● **Task item**
What is expected is a word-for-word copy of all the entries.

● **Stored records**
▼
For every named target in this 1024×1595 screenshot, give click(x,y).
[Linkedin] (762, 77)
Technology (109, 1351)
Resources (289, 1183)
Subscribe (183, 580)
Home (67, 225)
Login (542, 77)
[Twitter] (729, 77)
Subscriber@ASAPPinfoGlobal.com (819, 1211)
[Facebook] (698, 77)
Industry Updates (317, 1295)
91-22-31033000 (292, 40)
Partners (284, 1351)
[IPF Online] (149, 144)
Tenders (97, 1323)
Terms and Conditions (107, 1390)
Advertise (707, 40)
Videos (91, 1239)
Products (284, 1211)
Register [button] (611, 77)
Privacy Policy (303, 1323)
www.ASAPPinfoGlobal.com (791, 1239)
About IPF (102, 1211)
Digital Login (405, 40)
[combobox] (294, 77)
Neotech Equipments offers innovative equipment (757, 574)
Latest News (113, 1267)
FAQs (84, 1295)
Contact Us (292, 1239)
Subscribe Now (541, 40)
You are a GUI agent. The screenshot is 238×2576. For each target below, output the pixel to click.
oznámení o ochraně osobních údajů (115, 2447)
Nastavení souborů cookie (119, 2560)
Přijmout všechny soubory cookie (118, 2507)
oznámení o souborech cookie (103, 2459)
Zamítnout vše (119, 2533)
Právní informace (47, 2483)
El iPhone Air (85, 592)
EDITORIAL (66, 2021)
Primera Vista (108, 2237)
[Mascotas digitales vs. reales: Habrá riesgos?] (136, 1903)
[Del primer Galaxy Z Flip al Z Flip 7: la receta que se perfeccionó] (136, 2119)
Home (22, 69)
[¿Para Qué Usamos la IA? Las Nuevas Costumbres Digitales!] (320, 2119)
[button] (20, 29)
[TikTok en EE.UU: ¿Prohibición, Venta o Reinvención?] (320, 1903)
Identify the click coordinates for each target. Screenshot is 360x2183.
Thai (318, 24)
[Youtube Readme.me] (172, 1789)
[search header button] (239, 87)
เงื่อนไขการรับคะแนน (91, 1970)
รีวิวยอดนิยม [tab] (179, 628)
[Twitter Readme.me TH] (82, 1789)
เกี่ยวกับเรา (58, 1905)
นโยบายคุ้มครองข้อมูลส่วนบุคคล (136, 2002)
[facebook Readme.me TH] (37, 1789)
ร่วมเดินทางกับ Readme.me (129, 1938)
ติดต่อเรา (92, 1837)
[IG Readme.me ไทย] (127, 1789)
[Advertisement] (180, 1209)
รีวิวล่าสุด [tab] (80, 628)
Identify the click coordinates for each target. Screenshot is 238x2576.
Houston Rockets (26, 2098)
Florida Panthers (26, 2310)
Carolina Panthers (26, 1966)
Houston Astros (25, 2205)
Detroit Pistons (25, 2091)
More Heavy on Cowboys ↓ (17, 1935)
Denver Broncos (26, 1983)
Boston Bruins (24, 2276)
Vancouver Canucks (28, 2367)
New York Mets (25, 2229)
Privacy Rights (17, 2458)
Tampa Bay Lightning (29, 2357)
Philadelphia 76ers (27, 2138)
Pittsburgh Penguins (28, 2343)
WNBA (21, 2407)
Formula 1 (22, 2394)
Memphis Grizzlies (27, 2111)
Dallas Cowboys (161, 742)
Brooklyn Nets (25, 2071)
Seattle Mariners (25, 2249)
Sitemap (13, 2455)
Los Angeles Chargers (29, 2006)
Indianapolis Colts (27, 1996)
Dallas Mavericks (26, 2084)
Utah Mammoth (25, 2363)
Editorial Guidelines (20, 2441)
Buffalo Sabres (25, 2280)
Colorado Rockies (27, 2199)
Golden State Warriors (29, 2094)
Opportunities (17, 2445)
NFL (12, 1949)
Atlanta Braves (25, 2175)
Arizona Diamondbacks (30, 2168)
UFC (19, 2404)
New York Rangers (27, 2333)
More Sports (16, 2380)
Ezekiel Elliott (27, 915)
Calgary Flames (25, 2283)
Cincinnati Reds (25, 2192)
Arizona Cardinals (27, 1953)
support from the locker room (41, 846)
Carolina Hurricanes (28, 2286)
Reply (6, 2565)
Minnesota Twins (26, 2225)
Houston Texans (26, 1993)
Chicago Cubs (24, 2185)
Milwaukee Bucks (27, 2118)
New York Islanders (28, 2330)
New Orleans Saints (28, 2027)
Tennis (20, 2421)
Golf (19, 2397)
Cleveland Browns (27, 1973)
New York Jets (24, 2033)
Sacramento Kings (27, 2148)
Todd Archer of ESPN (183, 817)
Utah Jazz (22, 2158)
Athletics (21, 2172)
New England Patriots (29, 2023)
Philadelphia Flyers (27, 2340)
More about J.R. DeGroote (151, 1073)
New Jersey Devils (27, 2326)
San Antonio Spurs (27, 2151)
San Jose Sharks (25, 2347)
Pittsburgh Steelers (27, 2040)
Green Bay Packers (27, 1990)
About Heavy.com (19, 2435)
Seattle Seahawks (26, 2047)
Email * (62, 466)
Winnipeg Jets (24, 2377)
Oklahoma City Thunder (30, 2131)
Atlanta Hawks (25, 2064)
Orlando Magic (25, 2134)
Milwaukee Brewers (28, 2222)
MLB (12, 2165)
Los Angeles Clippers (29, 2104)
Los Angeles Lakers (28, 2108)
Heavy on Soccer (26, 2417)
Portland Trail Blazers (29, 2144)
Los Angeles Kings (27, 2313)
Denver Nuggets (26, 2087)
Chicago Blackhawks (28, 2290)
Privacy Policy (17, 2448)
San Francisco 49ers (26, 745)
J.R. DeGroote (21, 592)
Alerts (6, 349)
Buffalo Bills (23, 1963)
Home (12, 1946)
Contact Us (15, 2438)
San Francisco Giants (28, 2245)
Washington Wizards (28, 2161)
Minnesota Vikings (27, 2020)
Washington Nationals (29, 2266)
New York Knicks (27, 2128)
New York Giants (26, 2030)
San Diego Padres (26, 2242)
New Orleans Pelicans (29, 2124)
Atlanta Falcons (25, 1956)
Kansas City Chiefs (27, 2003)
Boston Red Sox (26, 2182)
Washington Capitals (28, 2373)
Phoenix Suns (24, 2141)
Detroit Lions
▲
● **Output for this exercise**
For every named target in this 1024×1595 screenshot, give click(x,y).
[Linkedin] (762, 77)
Technology (109, 1351)
Resources (289, 1183)
Subscribe (183, 580)
Home (67, 225)
Login (542, 77)
[Twitter] (729, 77)
Subscriber@ASAPPinfoGlobal.com (819, 1211)
[Facebook] (698, 77)
Industry Updates (317, 1295)
91-22-31033000 (292, 40)
Partners (284, 1351)
[IPF Online] (149, 144)
Tenders (97, 1323)
Terms and Conditions (107, 1390)
Advertise (707, 40)
Videos (91, 1239)
Products (284, 1211)
Register [button] (611, 77)
Privacy Policy (303, 1323)
www.ASAPPinfoGlobal.com (791, 1239)
About IPF (102, 1211)
Digital Login (405, 40)
[combobox] (294, 77)
Neotech Equipments offers innovative equipment (757, 574)
Latest News (113, 1267)
FAQs (84, 1295)
Contact Us (292, 1239)
Subscribe Now (541, 40)
You are a GUI agent. The screenshot is 238×2576. For each target below, output the pixel to click.
oznámení o ochraně osobních údajů (115, 2447)
Nastavení souborů cookie (119, 2560)
Přijmout všechny soubory cookie (118, 2507)
oznámení o souborech cookie (103, 2459)
Zamítnout vše (119, 2533)
Právní informace (47, 2483)
El iPhone Air (85, 592)
EDITORIAL (66, 2021)
Primera Vista (108, 2237)
[Mascotas digitales vs. reales: Habrá riesgos?] (136, 1903)
[Del primer Galaxy Z Flip al Z Flip 7: la receta que se perfeccionó] (136, 2119)
Home (22, 69)
[¿Para Qué Usamos la IA? Las Nuevas Costumbres Digitales!] (320, 2119)
[button] (20, 29)
[TikTok en EE.UU: ¿Prohibición, Venta o Reinvención?] (320, 1903)
Identify the click coordinates for each target. Screenshot is 360x2183.
Thai (318, 24)
[Youtube Readme.me] (172, 1789)
[search header button] (239, 87)
เงื่อนไขการรับคะแนน (91, 1970)
รีวิวยอดนิยม [tab] (179, 628)
[Twitter Readme.me TH] (82, 1789)
เกี่ยวกับเรา (58, 1905)
นโยบายคุ้มครองข้อมูลส่วนบุคคล (136, 2002)
[facebook Readme.me TH] (37, 1789)
ร่วมเดินทางกับ Readme.me (129, 1938)
ติดต่อเรา (92, 1837)
[IG Readme.me ไทย] (127, 1789)
[Advertisement] (180, 1209)
รีวิวล่าสุด [tab] (80, 628)
Identify the click coordinates for each target. Screenshot is 238x2576.
Houston Rockets (26, 2098)
Florida Panthers (26, 2310)
Carolina Panthers (26, 1966)
Houston Astros (25, 2205)
Detroit Pistons (25, 2091)
More Heavy on Cowboys ↓ (17, 1935)
Denver Broncos (26, 1983)
Boston Bruins (24, 2276)
Vancouver Canucks (28, 2367)
New York Mets (25, 2229)
Privacy Rights (17, 2458)
Tampa Bay Lightning (29, 2357)
Philadelphia 76ers (27, 2138)
Pittsburgh Penguins (28, 2343)
WNBA (21, 2407)
Formula 1 (22, 2394)
Memphis Grizzlies (27, 2111)
Dallas Cowboys (161, 742)
Brooklyn Nets (25, 2071)
Seattle Mariners (25, 2249)
Sitemap (13, 2455)
Los Angeles Chargers (29, 2006)
Indianapolis Colts (27, 1996)
Dallas Mavericks (26, 2084)
Utah Mammoth (25, 2363)
Editorial Guidelines (20, 2441)
Buffalo Sabres (25, 2280)
Colorado Rockies (27, 2199)
Golden State Warriors (29, 2094)
Opportunities (17, 2445)
NFL (12, 1949)
Atlanta Braves (25, 2175)
Arizona Diamondbacks (30, 2168)
UFC (19, 2404)
New York Rangers (27, 2333)
More Sports (16, 2380)
Ezekiel Elliott (27, 915)
Calgary Flames (25, 2283)
Cincinnati Reds (25, 2192)
Arizona Cardinals (27, 1953)
support from the locker room (41, 846)
Carolina Hurricanes (28, 2286)
Reply (6, 2565)
Minnesota Twins (26, 2225)
Houston Texans (26, 1993)
Chicago Cubs (24, 2185)
Milwaukee Bucks (27, 2118)
New York Islanders (28, 2330)
New Orleans Saints (28, 2027)
Tennis (20, 2421)
Golf (19, 2397)
Cleveland Browns (27, 1973)
New York Jets (24, 2033)
Sacramento Kings (27, 2148)
Todd Archer of ESPN (183, 817)
Utah Jazz (22, 2158)
Athletics (21, 2172)
New England Patriots (29, 2023)
Philadelphia Flyers (27, 2340)
More about J.R. DeGroote (151, 1073)
New Jersey Devils (27, 2326)
San Antonio Spurs (27, 2151)
San Jose Sharks (25, 2347)
Pittsburgh Steelers (27, 2040)
Green Bay Packers (27, 1990)
About Heavy.com (19, 2435)
Seattle Seahawks (26, 2047)
Email * (62, 466)
Winnipeg Jets (24, 2377)
Oklahoma City Thunder (30, 2131)
Atlanta Hawks (25, 2064)
Orlando Magic (25, 2134)
Milwaukee Brewers (28, 2222)
MLB (12, 2165)
Los Angeles Clippers (29, 2104)
Los Angeles Lakers (28, 2108)
Heavy on Soccer (26, 2417)
Portland Trail Blazers (29, 2144)
Los Angeles Kings (27, 2313)
Denver Nuggets (26, 2087)
Chicago Blackhawks (28, 2290)
Privacy Policy (17, 2448)
San Francisco 49ers (26, 745)
J.R. DeGroote (21, 592)
Alerts (6, 349)
Buffalo Bills (23, 1963)
Home (12, 1946)
Contact Us (15, 2438)
San Francisco Giants (28, 2245)
Washington Wizards (28, 2161)
Minnesota Vikings (27, 2020)
Washington Nationals (29, 2266)
New York Knicks (27, 2128)
New York Giants (26, 2030)
San Diego Padres (26, 2242)
New Orleans Pelicans (29, 2124)
Atlanta Falcons (25, 1956)
Kansas City Chiefs (27, 2003)
Boston Red Sox (26, 2182)
Washington Capitals (28, 2373)
Phoenix Suns (24, 2141)
Detroit Lions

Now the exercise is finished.